Print only the lines from the one with "This screenshot has width=1012, height=690." through the end of the data, exactly, and please omit pictures.
————
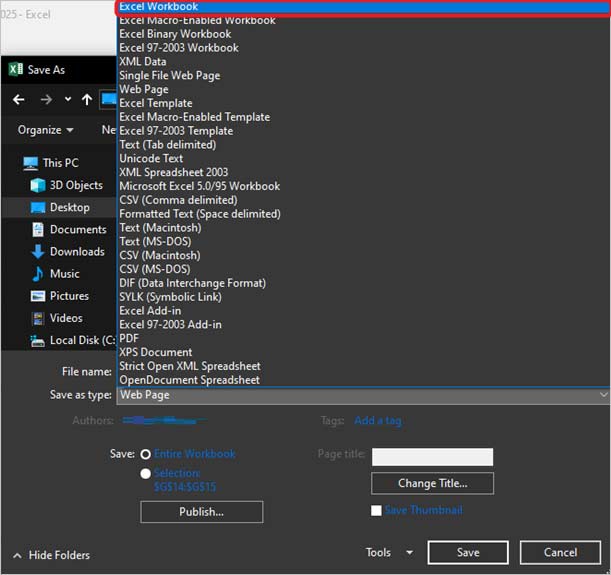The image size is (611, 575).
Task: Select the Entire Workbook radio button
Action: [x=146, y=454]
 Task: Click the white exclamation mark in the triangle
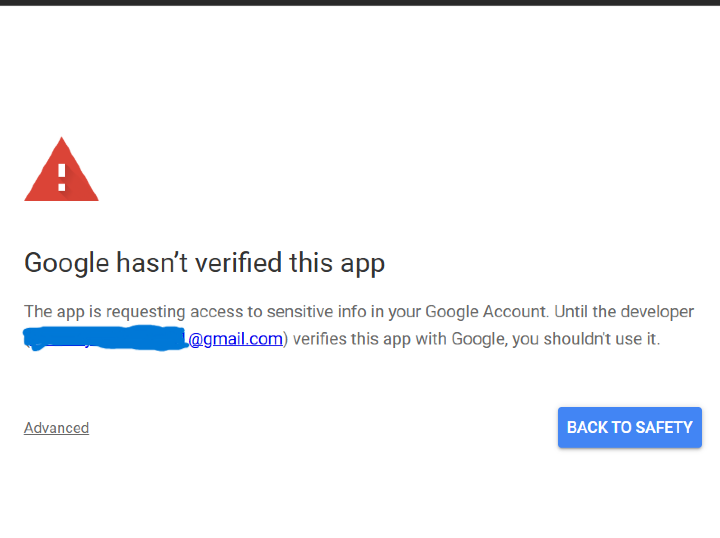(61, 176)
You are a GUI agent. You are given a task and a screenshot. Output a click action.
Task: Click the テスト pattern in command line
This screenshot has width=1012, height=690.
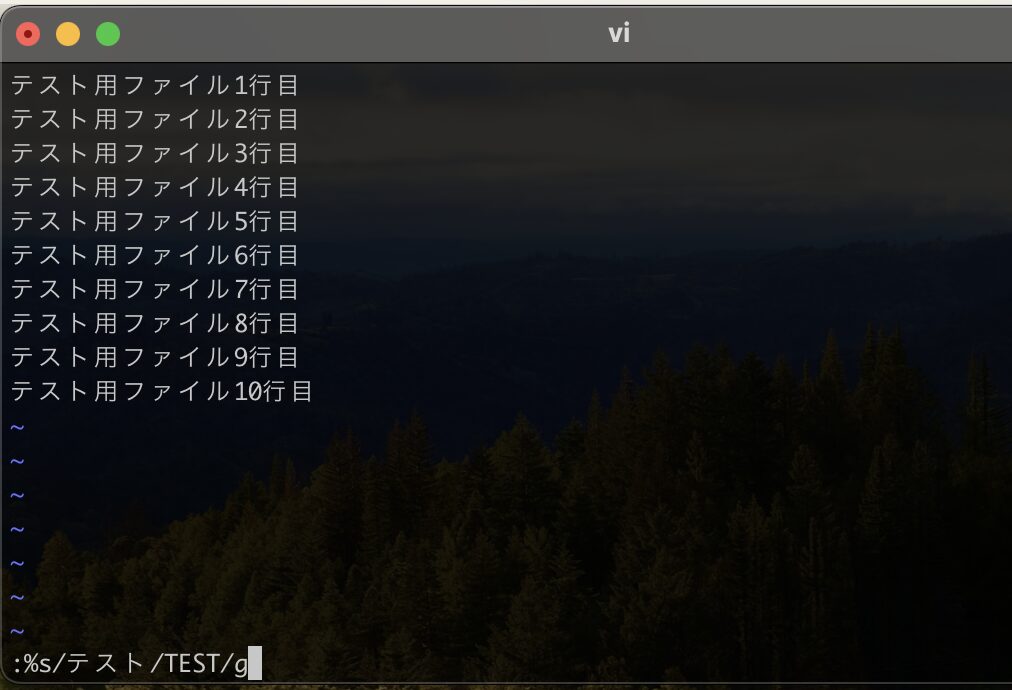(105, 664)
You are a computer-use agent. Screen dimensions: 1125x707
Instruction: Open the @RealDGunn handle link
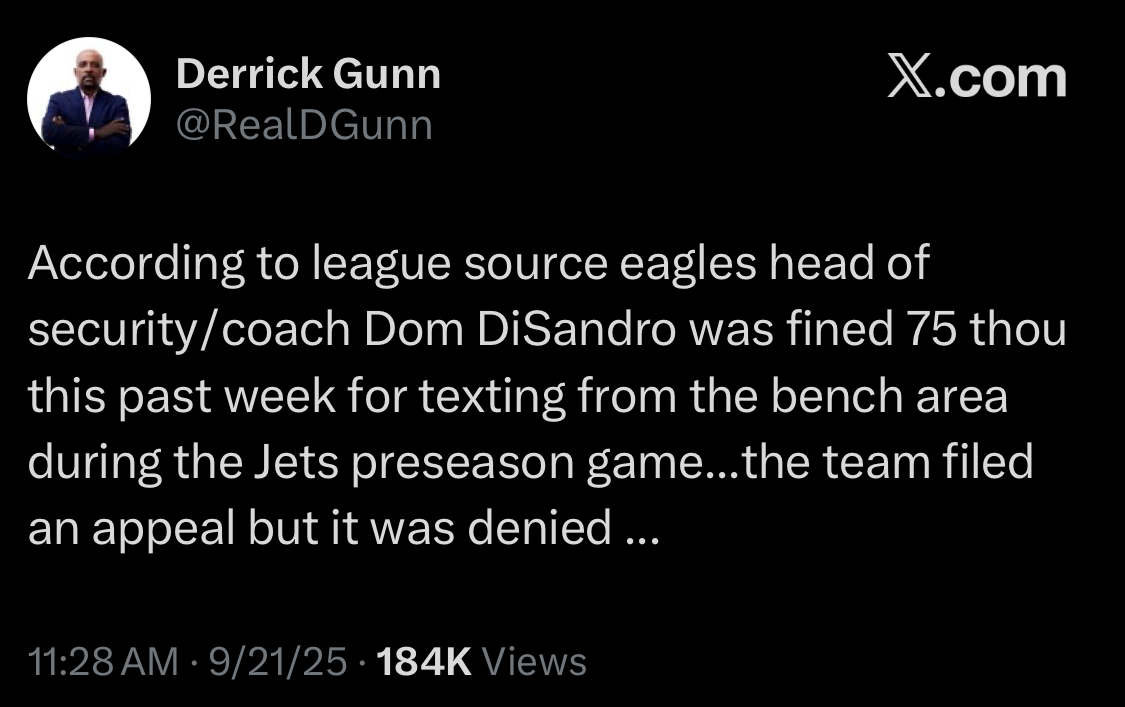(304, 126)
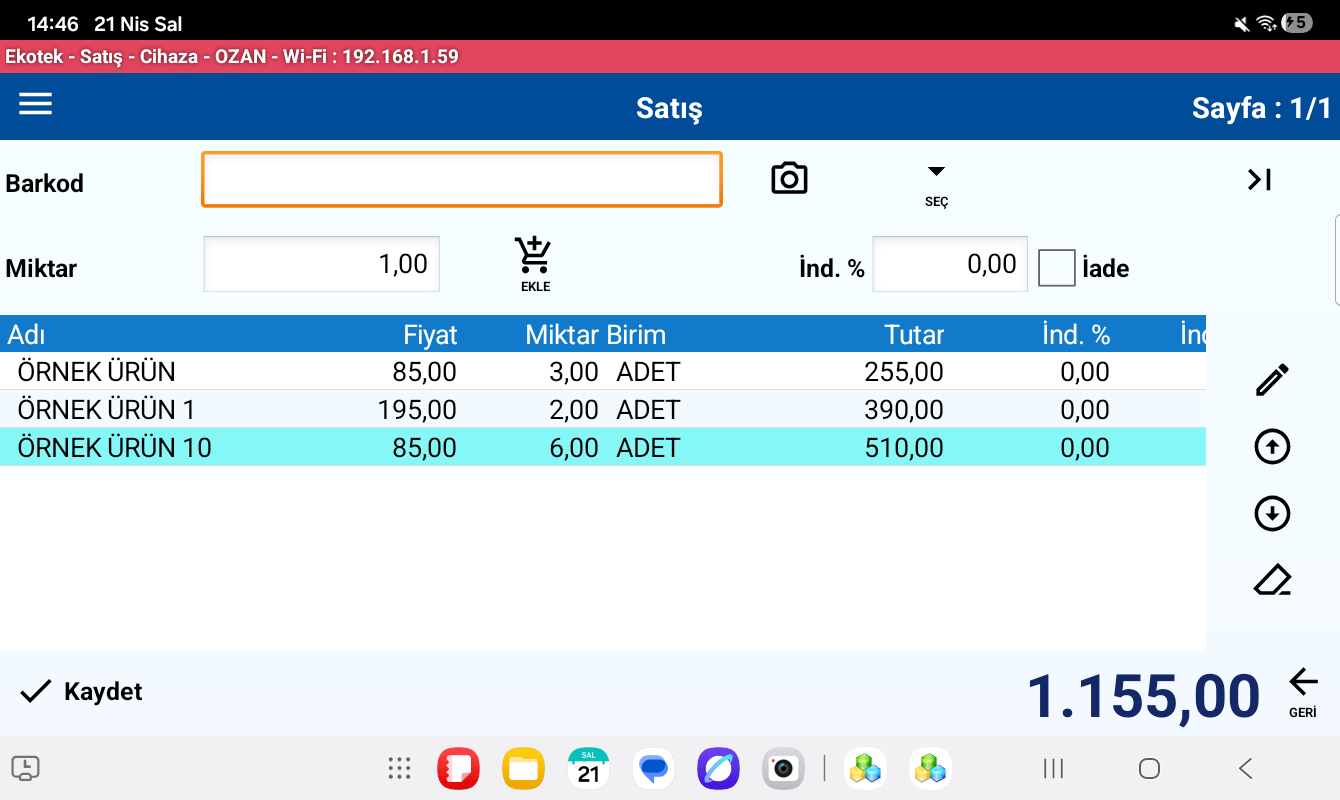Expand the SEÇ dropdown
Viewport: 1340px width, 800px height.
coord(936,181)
————
Written response →
This screenshot has width=1012, height=690.
(105, 664)
You are a computer-use agent. Screen dimensions: 1125x707
Instruction: Open the @RealDGunn handle link
(304, 126)
Expand the SEÇ dropdown
Viewport: 1340px width, 800px height.
coord(936,181)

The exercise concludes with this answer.